Requirements >>
- 1) Decide whether each statement agrees with the passage on education and the military child. Answer yes or no for each, quoting the deciding words of the passage. (a) Every military family will know its next location by the holiday gatherings. (b) The passage says this time can bring anxiety. (c) The adventure is officially titled "Where Will We Go Next?"
- 2) Please print everything in the passage on education and the military child from "Education and the" down to "in our heads.".

Education and the Military Child

It’s the time of year when the barren branches of trees glisten with lights and the everyone seems just a smidgen more friendly toward one another. It’s also the time of year when many military families embark on an adventure filled with broken promises, crazy turns, and changed orders that is not-so-officially titled, “Where Will We Go Next?” While some such families will be able to share with their families during holiday gatherings what their new adventure will be, others may not find out until spring or even later. Yes – it can be an exciting time, but it can also be filled with anxiety as visions of sugar plum fairies in a variety of potential new locations dance in our heads.

Source material >>

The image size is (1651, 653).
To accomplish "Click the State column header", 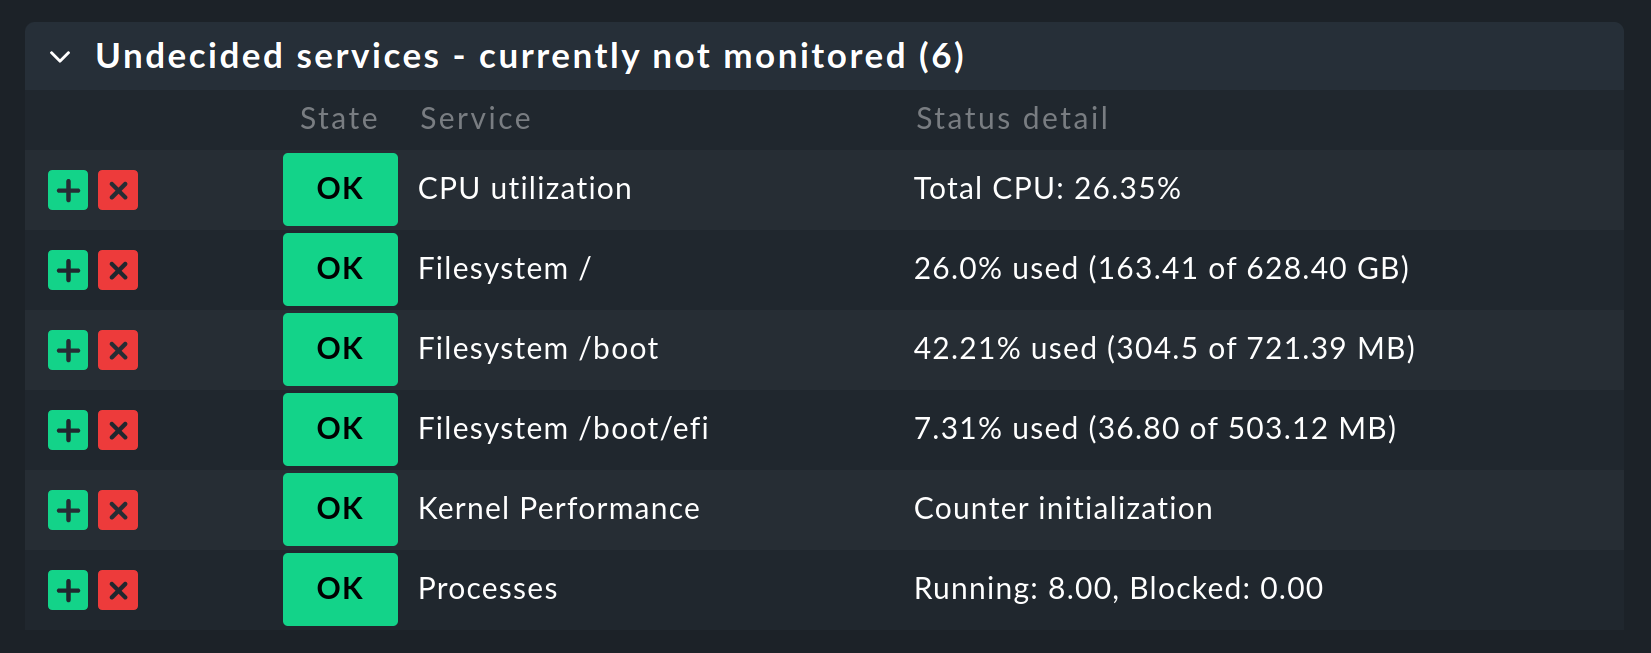I will pos(339,119).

Exercise solutions >>
- 1)
(a) No: "others may not find out until spring or even later"
(b) Yes: "it can also be filled with anxiety"
(c) No: "not-so-officially titled, “Where Will We Go Next?”"

- 2)
Education and the Military Child

It’s the time of year when the barren branches of trees glisten with lights and the everyone seems just a smidgen more friendly toward one another. It’s also the time of year when many military families embark on an adventure filled with broken promises, crazy turns, and changed orders that is not-so-officially titled, “Where Will We Go Next?” While some such families will be able to share with their families during holiday gatherings what their new adventure will be, others may not find out until spring or even later. Yes – it can be an exciting time, but it can also be filled with anxiety as visions of sugar plum fairies in a variety of potential new locations dance in our heads.